Während der Bewertungsphase kann es vorkommen, dass Rückfragen an einzelne Bieter gestellt werden, um Unklarheiten zu beseitigen. Alle Nachfragen und Antworten werden dokumentiert. Gelegentlich führt der Auftraggeber mit den am besten platzierten Bietern auch Bietergespräche oder Objektbegehungen durch, um Details zu klären und sicherzustellen, dass alle Beteiligten das Schutzobjekt und die Anforderungen genau kennen. Im Normalfall soll die RFQ jedoch ohne umfangreiche Verhandlungen zu einer Vergabeentscheidung führen, da die Anforderungen von Anfang an feststanden und vergleichbare Angebote vorliegen.

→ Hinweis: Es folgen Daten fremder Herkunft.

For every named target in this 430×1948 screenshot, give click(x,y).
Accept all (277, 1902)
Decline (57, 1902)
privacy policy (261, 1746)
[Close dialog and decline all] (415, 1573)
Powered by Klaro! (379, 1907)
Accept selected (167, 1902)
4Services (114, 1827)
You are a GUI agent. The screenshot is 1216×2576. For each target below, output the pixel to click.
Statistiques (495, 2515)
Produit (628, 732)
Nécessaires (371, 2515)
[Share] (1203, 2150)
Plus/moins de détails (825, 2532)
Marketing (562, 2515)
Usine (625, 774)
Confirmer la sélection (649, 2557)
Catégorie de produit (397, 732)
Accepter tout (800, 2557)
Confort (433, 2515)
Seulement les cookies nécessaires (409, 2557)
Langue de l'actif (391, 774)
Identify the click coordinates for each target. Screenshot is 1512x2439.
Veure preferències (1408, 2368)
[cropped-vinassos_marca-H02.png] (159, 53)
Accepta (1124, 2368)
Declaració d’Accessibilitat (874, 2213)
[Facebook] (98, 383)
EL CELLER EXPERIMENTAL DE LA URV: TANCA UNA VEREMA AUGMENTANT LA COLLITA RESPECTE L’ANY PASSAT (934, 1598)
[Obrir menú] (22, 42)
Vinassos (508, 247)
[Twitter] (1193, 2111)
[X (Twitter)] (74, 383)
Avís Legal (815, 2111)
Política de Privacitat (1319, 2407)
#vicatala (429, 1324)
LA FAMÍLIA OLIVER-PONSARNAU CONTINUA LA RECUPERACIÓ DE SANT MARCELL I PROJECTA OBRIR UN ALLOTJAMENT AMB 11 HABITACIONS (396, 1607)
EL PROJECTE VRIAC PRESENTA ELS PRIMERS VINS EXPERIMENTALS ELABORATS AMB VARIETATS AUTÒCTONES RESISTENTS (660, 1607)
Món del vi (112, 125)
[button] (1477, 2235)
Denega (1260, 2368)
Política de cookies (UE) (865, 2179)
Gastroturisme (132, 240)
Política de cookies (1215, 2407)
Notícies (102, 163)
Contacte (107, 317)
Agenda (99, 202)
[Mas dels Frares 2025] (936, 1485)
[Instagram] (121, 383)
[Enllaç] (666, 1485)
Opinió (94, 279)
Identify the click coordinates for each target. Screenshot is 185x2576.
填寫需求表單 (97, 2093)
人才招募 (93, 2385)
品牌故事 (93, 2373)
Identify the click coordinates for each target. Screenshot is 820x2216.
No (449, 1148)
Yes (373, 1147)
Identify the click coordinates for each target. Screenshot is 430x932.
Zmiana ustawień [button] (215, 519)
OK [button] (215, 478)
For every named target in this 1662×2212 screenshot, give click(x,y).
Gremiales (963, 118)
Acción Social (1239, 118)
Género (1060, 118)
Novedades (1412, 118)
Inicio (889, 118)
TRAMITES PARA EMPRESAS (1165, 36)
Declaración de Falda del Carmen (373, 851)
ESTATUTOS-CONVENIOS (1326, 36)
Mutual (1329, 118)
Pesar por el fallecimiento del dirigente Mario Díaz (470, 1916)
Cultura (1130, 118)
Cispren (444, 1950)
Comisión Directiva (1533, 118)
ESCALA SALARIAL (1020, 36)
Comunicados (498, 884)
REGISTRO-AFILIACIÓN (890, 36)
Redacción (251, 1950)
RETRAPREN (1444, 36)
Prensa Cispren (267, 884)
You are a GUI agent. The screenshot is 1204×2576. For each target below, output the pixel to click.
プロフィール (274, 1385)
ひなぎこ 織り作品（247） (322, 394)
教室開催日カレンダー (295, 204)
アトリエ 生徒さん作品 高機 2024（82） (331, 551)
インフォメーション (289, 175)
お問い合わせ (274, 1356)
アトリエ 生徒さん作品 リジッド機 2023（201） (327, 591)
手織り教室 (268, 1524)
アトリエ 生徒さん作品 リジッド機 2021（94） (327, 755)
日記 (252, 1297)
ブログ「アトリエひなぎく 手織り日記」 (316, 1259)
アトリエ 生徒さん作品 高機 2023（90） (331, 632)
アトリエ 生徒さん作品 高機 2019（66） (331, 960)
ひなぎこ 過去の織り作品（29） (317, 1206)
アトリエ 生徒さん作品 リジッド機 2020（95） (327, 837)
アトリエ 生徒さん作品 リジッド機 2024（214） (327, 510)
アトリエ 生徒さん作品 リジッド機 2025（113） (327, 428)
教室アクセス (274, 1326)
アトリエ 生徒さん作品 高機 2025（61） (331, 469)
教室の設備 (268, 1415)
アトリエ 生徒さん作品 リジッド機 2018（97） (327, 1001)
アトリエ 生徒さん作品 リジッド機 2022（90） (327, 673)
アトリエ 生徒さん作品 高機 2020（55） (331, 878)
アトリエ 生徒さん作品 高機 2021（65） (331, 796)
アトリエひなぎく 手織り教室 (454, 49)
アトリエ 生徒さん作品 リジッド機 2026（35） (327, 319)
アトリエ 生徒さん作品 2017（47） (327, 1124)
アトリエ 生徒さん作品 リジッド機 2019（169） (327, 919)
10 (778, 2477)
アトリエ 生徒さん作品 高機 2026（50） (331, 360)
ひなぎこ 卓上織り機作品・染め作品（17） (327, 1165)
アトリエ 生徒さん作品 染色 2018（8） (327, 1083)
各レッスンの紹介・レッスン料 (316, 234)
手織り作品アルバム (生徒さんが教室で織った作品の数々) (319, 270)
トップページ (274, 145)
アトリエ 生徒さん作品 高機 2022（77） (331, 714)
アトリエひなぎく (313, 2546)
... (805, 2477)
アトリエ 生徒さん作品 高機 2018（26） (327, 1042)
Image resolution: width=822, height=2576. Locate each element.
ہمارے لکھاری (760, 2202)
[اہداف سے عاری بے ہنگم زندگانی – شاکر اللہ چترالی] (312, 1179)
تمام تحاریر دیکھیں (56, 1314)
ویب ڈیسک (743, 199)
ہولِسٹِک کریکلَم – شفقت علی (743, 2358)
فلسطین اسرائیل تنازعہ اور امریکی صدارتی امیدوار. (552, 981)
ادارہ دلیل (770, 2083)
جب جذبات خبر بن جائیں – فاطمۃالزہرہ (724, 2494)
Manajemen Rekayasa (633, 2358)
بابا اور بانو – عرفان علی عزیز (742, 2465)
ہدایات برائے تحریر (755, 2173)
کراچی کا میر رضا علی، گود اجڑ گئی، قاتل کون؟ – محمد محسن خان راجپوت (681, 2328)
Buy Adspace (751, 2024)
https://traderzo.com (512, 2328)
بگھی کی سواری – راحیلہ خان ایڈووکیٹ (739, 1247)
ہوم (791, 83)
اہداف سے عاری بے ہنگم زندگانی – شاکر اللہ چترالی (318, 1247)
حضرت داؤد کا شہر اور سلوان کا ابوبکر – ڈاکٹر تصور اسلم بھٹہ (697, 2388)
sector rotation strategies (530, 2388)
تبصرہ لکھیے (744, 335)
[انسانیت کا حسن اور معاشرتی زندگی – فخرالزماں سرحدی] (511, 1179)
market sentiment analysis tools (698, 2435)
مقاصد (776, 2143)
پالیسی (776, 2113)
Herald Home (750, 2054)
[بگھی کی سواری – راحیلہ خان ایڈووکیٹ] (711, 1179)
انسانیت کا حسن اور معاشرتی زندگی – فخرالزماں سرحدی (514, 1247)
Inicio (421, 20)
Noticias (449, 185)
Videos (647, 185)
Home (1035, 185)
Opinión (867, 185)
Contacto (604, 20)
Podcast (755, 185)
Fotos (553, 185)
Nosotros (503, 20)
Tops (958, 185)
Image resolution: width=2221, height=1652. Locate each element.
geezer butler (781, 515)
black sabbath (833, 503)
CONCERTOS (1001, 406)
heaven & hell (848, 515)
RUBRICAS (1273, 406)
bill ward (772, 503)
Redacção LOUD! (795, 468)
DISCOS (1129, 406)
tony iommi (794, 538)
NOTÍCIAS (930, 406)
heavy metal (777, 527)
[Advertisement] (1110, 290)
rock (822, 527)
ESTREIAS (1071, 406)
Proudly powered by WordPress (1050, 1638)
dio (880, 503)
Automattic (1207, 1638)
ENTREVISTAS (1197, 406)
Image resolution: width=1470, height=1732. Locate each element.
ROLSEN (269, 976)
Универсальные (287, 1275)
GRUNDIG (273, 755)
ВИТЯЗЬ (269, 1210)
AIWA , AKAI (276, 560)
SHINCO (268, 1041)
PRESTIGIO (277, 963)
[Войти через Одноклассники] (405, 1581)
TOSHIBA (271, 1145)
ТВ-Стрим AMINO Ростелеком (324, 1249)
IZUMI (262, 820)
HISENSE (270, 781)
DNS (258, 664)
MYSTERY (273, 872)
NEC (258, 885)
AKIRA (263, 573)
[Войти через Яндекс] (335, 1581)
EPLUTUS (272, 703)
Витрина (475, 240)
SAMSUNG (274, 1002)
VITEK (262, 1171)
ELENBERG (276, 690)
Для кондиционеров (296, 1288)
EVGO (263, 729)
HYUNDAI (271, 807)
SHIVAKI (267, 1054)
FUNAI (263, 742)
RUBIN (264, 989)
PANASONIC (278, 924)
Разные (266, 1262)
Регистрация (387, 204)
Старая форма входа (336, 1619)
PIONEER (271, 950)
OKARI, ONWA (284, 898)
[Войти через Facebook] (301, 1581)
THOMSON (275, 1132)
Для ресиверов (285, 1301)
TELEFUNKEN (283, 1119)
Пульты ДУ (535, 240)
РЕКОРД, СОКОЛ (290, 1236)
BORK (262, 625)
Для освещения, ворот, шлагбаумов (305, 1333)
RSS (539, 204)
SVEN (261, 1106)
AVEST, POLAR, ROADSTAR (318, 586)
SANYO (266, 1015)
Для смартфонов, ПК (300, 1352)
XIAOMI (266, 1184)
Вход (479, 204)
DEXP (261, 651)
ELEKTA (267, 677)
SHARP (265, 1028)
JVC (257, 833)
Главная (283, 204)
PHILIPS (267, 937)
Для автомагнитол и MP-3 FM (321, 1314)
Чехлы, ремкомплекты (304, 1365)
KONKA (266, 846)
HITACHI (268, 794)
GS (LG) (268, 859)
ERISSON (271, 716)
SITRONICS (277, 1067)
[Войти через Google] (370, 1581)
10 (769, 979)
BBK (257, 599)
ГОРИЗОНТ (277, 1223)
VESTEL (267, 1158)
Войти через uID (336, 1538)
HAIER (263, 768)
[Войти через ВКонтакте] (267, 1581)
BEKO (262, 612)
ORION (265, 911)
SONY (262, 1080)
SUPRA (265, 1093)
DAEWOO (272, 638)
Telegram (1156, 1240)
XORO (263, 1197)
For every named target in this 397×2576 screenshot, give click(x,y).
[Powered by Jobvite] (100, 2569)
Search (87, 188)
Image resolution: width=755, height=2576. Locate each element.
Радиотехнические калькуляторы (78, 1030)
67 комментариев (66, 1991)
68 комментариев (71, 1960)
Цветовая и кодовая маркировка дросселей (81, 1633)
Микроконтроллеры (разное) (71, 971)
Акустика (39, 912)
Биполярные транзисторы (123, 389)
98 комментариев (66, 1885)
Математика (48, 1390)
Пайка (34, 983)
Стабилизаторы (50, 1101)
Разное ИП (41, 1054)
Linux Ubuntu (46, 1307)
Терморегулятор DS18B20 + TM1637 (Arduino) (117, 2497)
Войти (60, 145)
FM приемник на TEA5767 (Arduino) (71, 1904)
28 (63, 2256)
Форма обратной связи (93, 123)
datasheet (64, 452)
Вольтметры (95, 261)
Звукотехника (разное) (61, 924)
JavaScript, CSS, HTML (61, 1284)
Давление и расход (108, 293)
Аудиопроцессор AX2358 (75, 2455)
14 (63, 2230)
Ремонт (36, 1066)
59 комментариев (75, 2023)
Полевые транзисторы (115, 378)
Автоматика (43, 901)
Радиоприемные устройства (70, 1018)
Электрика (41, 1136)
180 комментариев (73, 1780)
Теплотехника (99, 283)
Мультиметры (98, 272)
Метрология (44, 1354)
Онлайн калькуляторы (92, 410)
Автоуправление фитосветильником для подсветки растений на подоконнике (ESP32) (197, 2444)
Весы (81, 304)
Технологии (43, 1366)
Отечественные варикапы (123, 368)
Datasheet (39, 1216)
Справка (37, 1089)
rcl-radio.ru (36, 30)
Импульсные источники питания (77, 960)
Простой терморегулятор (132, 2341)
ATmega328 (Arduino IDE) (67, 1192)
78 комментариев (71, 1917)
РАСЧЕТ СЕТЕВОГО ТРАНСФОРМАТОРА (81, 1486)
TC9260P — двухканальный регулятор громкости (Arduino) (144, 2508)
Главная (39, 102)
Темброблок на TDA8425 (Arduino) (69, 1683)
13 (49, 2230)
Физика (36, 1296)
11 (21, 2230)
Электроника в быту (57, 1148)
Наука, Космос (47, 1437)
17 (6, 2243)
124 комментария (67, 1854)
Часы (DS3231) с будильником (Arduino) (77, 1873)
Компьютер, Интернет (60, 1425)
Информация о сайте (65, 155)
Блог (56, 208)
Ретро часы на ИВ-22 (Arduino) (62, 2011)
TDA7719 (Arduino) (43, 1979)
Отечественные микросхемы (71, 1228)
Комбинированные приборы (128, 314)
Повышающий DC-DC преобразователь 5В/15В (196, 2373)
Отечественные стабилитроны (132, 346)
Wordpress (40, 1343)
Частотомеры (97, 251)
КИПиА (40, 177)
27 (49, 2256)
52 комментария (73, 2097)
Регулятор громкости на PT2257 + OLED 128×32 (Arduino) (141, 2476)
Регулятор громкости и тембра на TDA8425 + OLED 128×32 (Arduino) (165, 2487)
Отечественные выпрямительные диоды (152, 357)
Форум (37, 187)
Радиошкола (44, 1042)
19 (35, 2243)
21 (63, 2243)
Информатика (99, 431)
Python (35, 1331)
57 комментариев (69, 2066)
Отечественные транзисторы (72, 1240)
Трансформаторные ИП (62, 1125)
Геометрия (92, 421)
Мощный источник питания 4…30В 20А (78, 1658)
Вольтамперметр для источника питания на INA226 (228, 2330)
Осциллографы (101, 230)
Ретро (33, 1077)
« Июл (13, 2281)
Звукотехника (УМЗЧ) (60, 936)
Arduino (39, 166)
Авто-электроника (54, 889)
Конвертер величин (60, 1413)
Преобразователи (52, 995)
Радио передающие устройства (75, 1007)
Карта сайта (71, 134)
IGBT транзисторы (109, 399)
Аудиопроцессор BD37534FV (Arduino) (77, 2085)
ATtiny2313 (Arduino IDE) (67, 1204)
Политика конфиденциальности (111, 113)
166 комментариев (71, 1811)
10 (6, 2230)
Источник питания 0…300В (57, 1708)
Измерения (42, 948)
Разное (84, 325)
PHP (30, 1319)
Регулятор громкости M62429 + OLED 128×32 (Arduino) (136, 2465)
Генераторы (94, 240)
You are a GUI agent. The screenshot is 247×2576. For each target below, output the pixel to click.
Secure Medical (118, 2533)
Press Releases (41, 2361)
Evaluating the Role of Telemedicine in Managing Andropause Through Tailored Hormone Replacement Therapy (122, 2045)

Nach Abschluss der Bewertung wird der Anbieter ausgewählt, der das wirtschaftlichste und regelkonforme Angebot abgegeben hat. Der Zuschlag wird dem Gewinner schriftlich mitgeteilt, und in der Regel wird umgehend ein Vertragsentwurf zur Unterzeichnung übermittelt, damit die Implementierungsphase beginnen kann. Es ist empfehlenswert, alle Entscheidungsgründe sorgfältig zu dokumentieren – zum Beispiel in einem Vergabevermerk, der die Anzahl der eingegangenen Angebote, die Bewertungsergebnisse und die Gründe für etwaige Ausschlüsse zusammenfasst. Dies schafft Transparenz und Nachvollziehbarkeit für interne Prüfungen oder Audits. Im Anschluss daran sollten auch die nicht berücksichtigten Bieter zeitnah über das Ergebnis informiert werden. Im Sinne einer fairen Partnerschaft ist es ratsam, den unterlegenen Bietern auf Wunsch ein kurzes Feedback oder eine Erklärung der Entscheidungsgründe zu geben. Eine solche freiwillige Rückmeldung erhöht die Transparenz und kann den Anbietern helfen, sich bei zukünftigen Ausschreibungen zu verbessern.